Fernsprechen nur mit Stil

Das Handy von Frau Brugger klingelt. Der durchdringende, fast markerschütternde Klingelton durchschneidet die angenehme gedämpfte Atmosphäre des Cafés. Panisch kramt die weißhaarige Frau in ihrer Handtasche nach dem Unruhestifter. Endlich findet sie ihn, schiebt die Brille hoch und drückt konzentriert die grün markierte Taste.
Dann spricht sie hinein: "Mußt Du so ein Lärm machen, Susanne ?"
"Aber Mama ! Ich wollte Dir sofort erzählen was mir heute passiert ist."
"Warum mußt Du hier hereinplatzen wenn ich beim Kaffeetrinken bin ? So habe ich Dich nicht erzogen. Ich werde das Ding nicht mehr mitnehmen."
"Mutter, ich habe Dir oft erklärt dass das zu Deiner eigenen Sicherheit ist, wenn Du zum Beispiel stürzt..."
"Fangen wir diese Diskussion nicht wieder an ! Übrigens, könntest Du mich bitte mal anrufen ? Ich habe da eine Bitte an Dich."
"Mama ! Wir telefonieren gerade !"
"Ich meine nicht diesen schrecklichen Störenfried benutzen.
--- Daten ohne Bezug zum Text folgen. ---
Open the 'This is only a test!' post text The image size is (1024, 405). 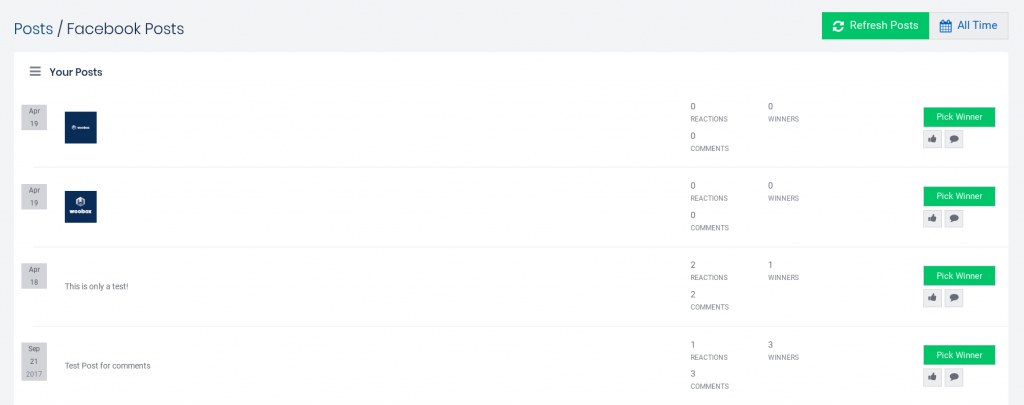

Ich meine richtig anrufen und miteindander sprechen, mein Kind. Entspannt in meinem Lieblingssessel. Mit einem schönen Telefon. Ich bin so um 17 Uhr zuhause."
"Aber willst Du gar nicht wissen warum ich mich angerufen hast ?"
"Doch, da bin ich sehr gespannt. Also rufe mich bald an und erzähle es mir !"
Damit unterbricht sie das Gespräch mit einem konzentrierten Druck auf die rot markierte Taste und räumt das Handy wieder in die Handtasche. "Kinder" seufzt sie und die Freundinnen nicken wissend und nippen an den Kaffeetassen.

1 Kommentar:

mq hat gesagt…

Manchmal wird die Weisheit des Alters mit Senilität verwechselt. Sehr guter Text zur Klärung dieses Missverständnisses.